Full Lecture 6

From Significant Statistics
Jump to navigation Jump to search

Multiple Random Variables (cont.)

Marginal CDF, PMF/PDF

If [math]\left(X,Y\right)'[/math] is a bivariate random vector, then the cdf of [math]X[/math] (and of [math]Y[/math]) is called the marginal cdf of [math]X[/math] [math]\left(Y\right)[/math].

For example, the marginal cdf of [math]X[/math] can be obtained via:

[math]F_{x}\left(x\right)=\lim_{g\rightarrow\infty}F_{X,Y}\left(x,y\right),\,\forall x\in\mathbb{R}[/math].

Notice that knowledge of [math]F_{X,Y}\left(x,y\right)[/math] implies knowledge of the marginal distributions. The converse is only true if [math]X[/math] and [math]Y[/math] are independent.

We can also obtain the marginal pmf/pdf in the following way.

  • If [math]\left(X,Y\right)'[/math] is discrete, then

[math]f_{X}\left(x\right)=\sum_{y\in\mathbb{R}}f_{X,Y}\left(x,y\right),\,x\in\mathbb{R}[/math].
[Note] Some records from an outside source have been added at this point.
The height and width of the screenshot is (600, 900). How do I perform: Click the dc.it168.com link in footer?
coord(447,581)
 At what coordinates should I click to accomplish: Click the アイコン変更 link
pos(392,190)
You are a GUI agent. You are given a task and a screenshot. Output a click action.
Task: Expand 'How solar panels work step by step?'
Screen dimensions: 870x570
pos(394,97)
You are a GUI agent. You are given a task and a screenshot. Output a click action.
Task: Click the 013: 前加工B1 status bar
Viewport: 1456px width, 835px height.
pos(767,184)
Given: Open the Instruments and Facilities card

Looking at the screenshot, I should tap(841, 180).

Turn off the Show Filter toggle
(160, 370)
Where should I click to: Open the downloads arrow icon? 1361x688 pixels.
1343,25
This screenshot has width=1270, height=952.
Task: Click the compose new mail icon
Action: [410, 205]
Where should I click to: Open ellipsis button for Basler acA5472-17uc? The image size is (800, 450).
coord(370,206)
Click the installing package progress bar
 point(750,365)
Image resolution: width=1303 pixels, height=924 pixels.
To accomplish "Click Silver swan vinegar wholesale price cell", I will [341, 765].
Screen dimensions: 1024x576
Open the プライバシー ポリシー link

  • If [math]\left(X,Y\right)'[/math] is continuous, then

[math]f_{X}\left(x\right)=\int_{-\infty}^{\infty}f_{X,Y}\left(x,y\right)dy,\,x\in\mathbb{R}[/math].

Independence

Two random variables [math]X[/math] and [math]Y[/math] are independent if [math]F_{X,Y}\left(x,y\right)=F_{X}\left(x\right)F_{Y}\left(y\right),\forall\left(x,y\right)'\in\mathbb{R}^{2}.[/math] Equivalently, two random variables [math]X[/math] and [math]Y[/math] are independent if [math]f_{X,Y}\left(x,y\right)=f_{X}\left(x\right)f_{Y}\left(y\right),\forall\left(x,y\right)'\in\mathbb{R}^{2}.[/math]


Conditional PMF/PDF

The conditional pmf/pdf of [math]X[/math] given [math]Y=y[/math], [math]f_{\left.X\right|Y}\left(x,y\right)[/math], is given by

[math]f_{\left.X\right|Y}\left(x,y\right)=\frac{f_{X,Y}\left(x,y\right)}{f_{Y}\left(y\right)}[/math]

If [math]f_{Y}\left(y\right)\gt 0[/math], then all of the properties of pmfs/pdfs apply to the the conditional pmf/pdf.

This conditional function is a pmf/pdf in its own right. It adds up to one, and is positive (bounded at 1 in the case of the pmf).

The interpretation is intuitive. If [math]\left(X,Y\right)'[/math] is discrete and [math]f_{Y}\left(y\right)\gt 0[/math], then [math]f_{\left.X\right|Y}\left(x,y\right)=\frac{f_{X,Y}\left(x,y\right)}{f_{Y}\left(y\right)}=\frac{P\left(X=x,Y=y\right)}{P\left(Y=y\right)}=P\left(\left.X=x\right|Y=y\right)[/math] i.e., [math]f_{\left.X\right|Y}\left(x,y\right)[/math] is the conditional probability of [math]X=x[/math] given that [math]Y=y[/math].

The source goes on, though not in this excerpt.